[Records from a data source]
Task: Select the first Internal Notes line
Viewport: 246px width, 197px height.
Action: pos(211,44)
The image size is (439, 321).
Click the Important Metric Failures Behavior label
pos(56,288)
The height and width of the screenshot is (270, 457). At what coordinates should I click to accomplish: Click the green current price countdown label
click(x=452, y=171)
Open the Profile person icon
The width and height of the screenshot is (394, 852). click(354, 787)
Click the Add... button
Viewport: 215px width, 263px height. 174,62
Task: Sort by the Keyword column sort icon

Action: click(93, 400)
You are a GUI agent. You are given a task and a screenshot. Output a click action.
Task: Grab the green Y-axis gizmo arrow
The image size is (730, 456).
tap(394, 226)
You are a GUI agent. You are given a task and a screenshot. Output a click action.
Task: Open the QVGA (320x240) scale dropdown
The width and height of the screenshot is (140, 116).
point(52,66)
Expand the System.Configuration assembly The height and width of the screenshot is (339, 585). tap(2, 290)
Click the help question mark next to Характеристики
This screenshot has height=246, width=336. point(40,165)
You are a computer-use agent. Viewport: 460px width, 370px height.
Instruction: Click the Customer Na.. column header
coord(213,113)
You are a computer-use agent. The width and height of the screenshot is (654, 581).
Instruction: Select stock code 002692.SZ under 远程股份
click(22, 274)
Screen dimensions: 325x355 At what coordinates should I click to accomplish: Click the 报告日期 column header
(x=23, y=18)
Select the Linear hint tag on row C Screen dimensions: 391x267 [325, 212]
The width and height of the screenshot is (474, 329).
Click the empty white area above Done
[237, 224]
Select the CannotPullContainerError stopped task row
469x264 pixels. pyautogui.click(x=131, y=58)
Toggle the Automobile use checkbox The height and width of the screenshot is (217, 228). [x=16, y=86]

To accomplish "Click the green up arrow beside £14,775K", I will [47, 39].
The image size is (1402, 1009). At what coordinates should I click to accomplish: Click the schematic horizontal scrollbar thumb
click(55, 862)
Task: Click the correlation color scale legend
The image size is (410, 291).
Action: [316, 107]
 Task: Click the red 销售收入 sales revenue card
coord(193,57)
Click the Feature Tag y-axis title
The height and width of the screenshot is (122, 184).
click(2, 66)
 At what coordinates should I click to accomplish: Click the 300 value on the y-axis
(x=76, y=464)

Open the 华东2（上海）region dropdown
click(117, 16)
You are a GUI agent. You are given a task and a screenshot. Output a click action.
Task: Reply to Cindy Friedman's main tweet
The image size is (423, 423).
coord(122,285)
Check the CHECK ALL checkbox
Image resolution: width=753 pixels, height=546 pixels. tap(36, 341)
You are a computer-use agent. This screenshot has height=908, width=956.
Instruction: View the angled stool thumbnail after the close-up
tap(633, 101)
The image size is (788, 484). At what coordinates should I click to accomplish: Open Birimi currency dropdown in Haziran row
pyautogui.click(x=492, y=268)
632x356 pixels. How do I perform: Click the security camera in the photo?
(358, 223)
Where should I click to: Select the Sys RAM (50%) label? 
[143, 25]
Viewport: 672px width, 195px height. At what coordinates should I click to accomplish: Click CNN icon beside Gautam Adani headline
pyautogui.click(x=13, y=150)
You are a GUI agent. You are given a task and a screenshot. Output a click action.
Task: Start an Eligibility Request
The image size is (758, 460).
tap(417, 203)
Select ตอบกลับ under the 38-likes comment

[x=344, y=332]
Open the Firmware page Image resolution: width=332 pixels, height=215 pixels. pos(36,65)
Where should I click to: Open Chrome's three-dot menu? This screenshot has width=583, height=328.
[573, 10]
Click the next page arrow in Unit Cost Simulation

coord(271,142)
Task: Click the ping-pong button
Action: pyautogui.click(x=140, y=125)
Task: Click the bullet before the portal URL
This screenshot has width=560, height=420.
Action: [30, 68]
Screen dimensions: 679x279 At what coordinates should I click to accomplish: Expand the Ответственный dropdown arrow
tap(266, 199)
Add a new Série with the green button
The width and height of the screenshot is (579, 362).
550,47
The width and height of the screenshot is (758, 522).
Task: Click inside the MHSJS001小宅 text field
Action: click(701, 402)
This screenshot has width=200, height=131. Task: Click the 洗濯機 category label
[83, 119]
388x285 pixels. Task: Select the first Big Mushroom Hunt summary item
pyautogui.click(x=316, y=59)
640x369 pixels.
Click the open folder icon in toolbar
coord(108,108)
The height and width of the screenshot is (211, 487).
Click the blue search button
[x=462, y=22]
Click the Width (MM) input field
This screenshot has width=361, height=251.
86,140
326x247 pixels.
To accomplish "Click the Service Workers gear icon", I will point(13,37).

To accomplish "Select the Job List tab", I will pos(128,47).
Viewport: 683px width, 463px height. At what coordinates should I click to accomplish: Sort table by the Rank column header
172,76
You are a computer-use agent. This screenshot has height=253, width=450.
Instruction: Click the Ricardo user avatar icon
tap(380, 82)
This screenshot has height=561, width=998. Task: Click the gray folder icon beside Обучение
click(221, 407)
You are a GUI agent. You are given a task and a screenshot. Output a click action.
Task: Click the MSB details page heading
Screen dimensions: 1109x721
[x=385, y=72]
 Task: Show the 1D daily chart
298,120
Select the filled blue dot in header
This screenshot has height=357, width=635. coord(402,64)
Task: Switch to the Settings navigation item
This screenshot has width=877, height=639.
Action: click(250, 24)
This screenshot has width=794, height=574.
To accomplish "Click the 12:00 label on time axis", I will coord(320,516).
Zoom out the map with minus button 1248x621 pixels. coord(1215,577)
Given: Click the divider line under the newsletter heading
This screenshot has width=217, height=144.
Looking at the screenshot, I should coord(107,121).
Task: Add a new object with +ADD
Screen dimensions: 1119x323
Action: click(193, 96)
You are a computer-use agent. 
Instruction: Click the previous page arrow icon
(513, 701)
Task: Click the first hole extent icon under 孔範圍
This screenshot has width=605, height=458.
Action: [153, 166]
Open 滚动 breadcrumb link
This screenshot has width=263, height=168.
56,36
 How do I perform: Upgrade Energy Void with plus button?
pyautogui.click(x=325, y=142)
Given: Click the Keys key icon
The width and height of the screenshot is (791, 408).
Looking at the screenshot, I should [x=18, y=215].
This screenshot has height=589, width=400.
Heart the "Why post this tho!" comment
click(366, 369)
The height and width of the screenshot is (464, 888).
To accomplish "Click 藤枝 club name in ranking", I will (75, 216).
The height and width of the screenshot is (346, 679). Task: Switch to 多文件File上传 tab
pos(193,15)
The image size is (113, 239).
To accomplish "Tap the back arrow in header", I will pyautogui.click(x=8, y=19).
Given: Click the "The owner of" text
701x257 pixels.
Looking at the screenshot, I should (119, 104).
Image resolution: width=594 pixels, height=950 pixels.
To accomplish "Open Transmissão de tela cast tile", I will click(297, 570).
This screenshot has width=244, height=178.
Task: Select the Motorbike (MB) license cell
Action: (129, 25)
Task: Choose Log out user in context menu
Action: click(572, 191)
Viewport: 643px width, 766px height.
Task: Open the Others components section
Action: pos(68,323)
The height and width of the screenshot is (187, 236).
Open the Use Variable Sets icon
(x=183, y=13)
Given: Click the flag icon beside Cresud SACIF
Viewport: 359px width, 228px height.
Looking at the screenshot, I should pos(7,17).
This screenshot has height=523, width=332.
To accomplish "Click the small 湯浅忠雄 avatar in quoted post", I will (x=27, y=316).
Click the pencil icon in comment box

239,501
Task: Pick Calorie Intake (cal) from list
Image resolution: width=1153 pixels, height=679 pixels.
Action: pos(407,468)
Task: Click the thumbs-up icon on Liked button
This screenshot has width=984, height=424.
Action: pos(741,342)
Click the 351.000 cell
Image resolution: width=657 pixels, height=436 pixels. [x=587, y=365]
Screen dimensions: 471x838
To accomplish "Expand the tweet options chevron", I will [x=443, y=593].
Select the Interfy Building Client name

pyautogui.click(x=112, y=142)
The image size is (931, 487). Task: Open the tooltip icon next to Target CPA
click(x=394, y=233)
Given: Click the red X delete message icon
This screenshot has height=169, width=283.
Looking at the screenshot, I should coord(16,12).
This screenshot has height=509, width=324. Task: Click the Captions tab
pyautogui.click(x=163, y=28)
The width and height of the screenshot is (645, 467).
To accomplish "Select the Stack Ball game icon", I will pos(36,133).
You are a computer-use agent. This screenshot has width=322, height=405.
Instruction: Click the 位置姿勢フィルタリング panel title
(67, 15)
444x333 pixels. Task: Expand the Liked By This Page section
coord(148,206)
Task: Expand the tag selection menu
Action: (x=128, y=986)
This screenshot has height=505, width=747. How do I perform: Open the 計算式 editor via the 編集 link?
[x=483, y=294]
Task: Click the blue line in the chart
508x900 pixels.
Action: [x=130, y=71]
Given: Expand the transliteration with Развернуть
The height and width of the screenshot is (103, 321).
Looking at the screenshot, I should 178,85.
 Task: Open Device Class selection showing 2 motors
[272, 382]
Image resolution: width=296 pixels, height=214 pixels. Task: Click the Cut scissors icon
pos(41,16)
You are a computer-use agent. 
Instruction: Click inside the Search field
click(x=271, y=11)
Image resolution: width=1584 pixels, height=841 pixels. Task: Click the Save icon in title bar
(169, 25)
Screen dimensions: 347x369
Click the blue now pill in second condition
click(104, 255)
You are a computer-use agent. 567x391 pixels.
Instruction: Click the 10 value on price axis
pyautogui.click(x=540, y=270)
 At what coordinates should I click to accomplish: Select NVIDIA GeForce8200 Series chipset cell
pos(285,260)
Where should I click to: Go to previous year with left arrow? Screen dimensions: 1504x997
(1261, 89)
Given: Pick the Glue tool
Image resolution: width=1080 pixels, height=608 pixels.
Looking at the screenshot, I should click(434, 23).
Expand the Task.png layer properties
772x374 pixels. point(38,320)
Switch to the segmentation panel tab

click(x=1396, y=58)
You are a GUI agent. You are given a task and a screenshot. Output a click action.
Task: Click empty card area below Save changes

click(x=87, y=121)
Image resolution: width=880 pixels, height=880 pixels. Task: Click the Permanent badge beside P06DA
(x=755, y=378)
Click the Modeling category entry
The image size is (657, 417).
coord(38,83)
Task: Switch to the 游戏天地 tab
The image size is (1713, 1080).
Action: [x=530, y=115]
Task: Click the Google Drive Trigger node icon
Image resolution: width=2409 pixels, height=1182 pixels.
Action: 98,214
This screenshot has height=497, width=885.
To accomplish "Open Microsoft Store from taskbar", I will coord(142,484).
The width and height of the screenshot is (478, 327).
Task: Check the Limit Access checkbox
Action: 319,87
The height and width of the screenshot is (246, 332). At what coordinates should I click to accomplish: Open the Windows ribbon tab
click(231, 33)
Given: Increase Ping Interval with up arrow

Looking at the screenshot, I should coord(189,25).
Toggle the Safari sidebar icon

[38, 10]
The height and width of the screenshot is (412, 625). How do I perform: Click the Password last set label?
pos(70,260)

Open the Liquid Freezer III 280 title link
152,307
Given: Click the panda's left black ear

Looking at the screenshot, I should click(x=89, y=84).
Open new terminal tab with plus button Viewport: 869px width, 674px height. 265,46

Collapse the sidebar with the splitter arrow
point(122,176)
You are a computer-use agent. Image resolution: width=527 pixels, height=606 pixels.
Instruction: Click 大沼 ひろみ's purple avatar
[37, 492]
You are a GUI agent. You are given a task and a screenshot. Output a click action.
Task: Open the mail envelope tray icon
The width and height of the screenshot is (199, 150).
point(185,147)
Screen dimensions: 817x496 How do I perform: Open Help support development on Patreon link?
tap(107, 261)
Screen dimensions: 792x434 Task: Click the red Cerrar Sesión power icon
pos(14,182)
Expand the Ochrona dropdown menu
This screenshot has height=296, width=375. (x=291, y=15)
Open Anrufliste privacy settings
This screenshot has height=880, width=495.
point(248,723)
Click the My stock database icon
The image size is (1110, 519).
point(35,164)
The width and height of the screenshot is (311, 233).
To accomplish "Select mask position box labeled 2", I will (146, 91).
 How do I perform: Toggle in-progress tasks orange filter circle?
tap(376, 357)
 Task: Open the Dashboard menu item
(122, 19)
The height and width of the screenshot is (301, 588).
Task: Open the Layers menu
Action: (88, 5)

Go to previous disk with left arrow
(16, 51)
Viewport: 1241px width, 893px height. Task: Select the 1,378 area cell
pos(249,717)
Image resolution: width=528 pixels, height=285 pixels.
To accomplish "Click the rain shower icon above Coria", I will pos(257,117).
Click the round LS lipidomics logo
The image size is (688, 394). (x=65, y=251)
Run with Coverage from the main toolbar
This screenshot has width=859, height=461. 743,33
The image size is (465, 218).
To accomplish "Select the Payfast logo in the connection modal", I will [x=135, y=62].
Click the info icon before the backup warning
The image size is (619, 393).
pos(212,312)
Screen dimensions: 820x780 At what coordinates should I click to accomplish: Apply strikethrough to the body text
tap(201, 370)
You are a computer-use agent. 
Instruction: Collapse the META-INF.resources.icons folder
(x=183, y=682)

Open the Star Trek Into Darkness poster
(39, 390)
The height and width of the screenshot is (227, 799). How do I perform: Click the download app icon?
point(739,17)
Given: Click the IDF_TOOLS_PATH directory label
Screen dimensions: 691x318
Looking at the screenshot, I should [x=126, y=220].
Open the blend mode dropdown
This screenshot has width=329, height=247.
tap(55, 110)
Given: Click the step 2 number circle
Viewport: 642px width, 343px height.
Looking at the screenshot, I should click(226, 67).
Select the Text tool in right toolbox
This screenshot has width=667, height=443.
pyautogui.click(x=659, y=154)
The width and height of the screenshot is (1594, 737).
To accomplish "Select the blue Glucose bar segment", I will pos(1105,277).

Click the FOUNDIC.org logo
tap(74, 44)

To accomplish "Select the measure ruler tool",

» TASK STATEMENT
Look through the entries above, and wherever a line holds the word "computer", copy it.

» RESULT
You are a computer-use agent. Viewport: 460px width, 370px height.
You are a computer-use agent. The width and height of the screenshot is (654, 581).
You are a computer-use agent. This screenshot has height=908, width=956.
You are a computer-use agent. This screenshot has height=253, width=450.
You are a computer-use agent. 
You are a computer-use agent. This screenshot has width=322, height=405.
You are a computer-use agent. 
You are a computer-use agent. 567x391 pixels.
You are a computer-use agent. Image resolution: width=527 pixels, height=606 pixels.
You are a computer-use agent. 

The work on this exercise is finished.